# Recommendation for an acoustic guitar setup in Calgary?



## new2guitar_eh (Apr 18, 2015)

Hi all,

Anyone have a good recommendation for an acoustic setup in Calgary (preferably the NW). Based on an older post by Mike Macleod I reached out to David Holloway but he no longer does setups. 

Thanks


----------



## zontar (Oct 25, 2007)

new2guitar_eh said:


> Hi all,
> 
> Anyone have a good recommendation for an acoustic setup in Calgary (preferably the NW). Based on an older post by Mike Macleod I reached out to David Holloway but he no longer does setups.
> 
> Thanks


Darrell Britton did the initial setup work on my 12 string, and he did a great job.
He's also worked on an electric (Pick up switch & set up) and wiring repair on my old bass.

he listens to what you want done, and does it, he doesn't just set it up how he wants to.

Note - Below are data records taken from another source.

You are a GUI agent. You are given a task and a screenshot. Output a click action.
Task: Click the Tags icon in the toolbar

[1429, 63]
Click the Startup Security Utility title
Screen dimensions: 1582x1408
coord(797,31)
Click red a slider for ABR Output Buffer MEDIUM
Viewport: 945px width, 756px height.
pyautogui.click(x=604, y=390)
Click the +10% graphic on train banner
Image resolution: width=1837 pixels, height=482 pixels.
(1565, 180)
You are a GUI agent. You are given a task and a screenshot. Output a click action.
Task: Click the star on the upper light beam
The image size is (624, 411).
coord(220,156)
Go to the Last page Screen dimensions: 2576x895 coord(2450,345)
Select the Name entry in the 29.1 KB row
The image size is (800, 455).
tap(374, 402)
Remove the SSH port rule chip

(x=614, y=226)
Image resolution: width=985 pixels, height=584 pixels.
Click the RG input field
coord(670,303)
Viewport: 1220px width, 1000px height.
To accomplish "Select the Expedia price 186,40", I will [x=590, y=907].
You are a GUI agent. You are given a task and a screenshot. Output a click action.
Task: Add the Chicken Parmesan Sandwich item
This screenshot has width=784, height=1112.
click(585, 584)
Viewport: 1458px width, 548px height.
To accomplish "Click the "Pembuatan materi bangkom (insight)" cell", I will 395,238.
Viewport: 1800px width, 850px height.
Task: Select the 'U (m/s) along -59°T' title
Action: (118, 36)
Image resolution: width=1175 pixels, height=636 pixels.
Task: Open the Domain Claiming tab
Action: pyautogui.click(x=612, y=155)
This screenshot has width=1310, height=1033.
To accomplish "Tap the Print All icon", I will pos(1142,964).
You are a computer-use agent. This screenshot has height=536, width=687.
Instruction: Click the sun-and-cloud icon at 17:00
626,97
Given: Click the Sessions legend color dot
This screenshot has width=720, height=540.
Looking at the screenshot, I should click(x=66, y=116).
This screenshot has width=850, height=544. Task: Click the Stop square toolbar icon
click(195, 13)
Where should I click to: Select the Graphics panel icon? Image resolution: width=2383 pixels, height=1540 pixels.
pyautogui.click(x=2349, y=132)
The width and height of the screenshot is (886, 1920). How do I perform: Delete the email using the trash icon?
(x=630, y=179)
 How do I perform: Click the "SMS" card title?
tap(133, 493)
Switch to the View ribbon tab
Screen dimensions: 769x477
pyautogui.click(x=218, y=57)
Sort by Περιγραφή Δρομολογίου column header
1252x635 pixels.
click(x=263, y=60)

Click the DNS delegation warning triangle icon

It's been a little while since I've needed to see him, but he has posted recently on Kijiji
And he is in the NW, near James Fowler High School.


----------



## new2guitar_eh (Apr 18, 2015)

Thanks zontar, I'll look him up


----------



## new2guitar_eh (Apr 18, 2015)

Any other recommendations for someone in Calgary who does a good setup on an acoustic guitar? Nice to have options....


----------